(Exercise requirements):
Retype exactly the lines from the one that contains "Task: Click the day list scrollbar" through the end of the listing, both included, but not the pictures.

Start of Block

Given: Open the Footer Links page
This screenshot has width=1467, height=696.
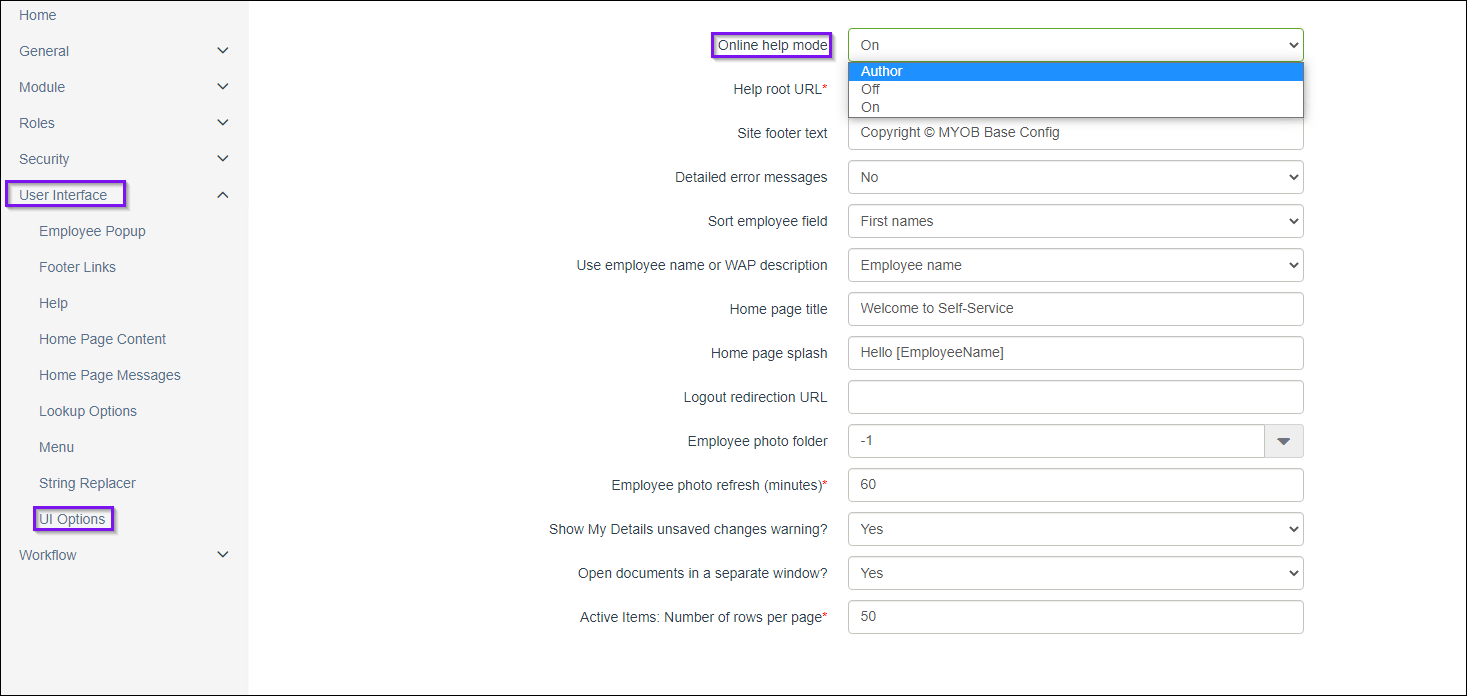Looking at the screenshot, I should (77, 267).
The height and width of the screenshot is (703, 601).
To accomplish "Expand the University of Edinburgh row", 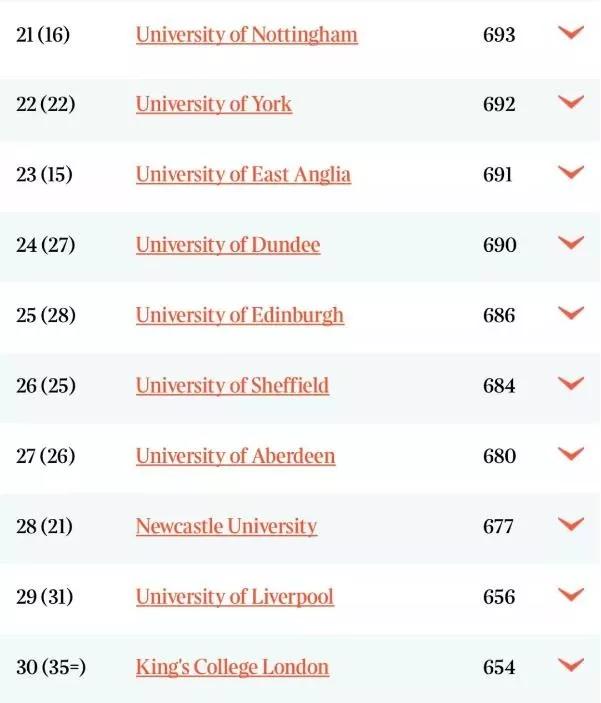I will 570,313.
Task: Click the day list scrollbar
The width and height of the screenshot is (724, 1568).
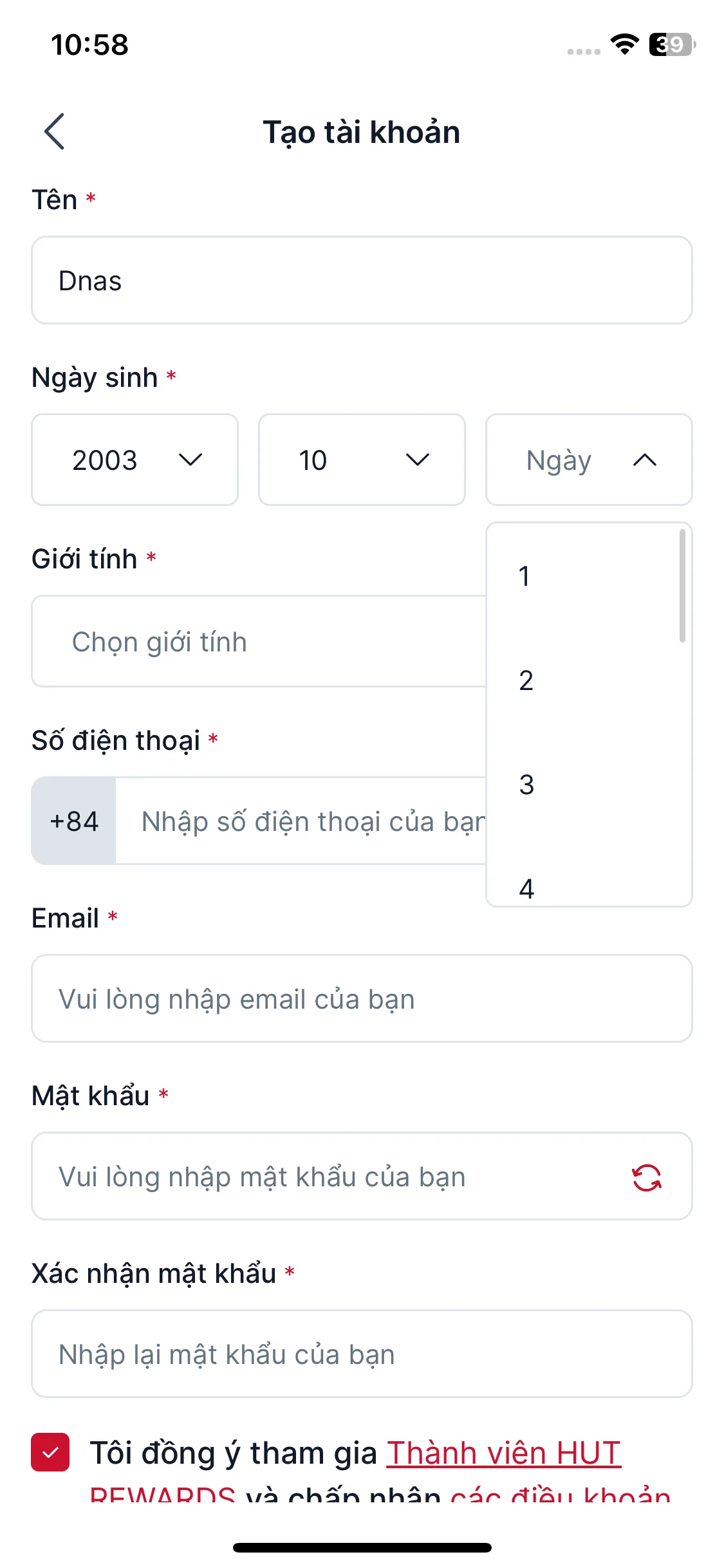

End of Block

(Written answer):
Task: Click the day list scrollbar
The width and height of the screenshot is (724, 1568).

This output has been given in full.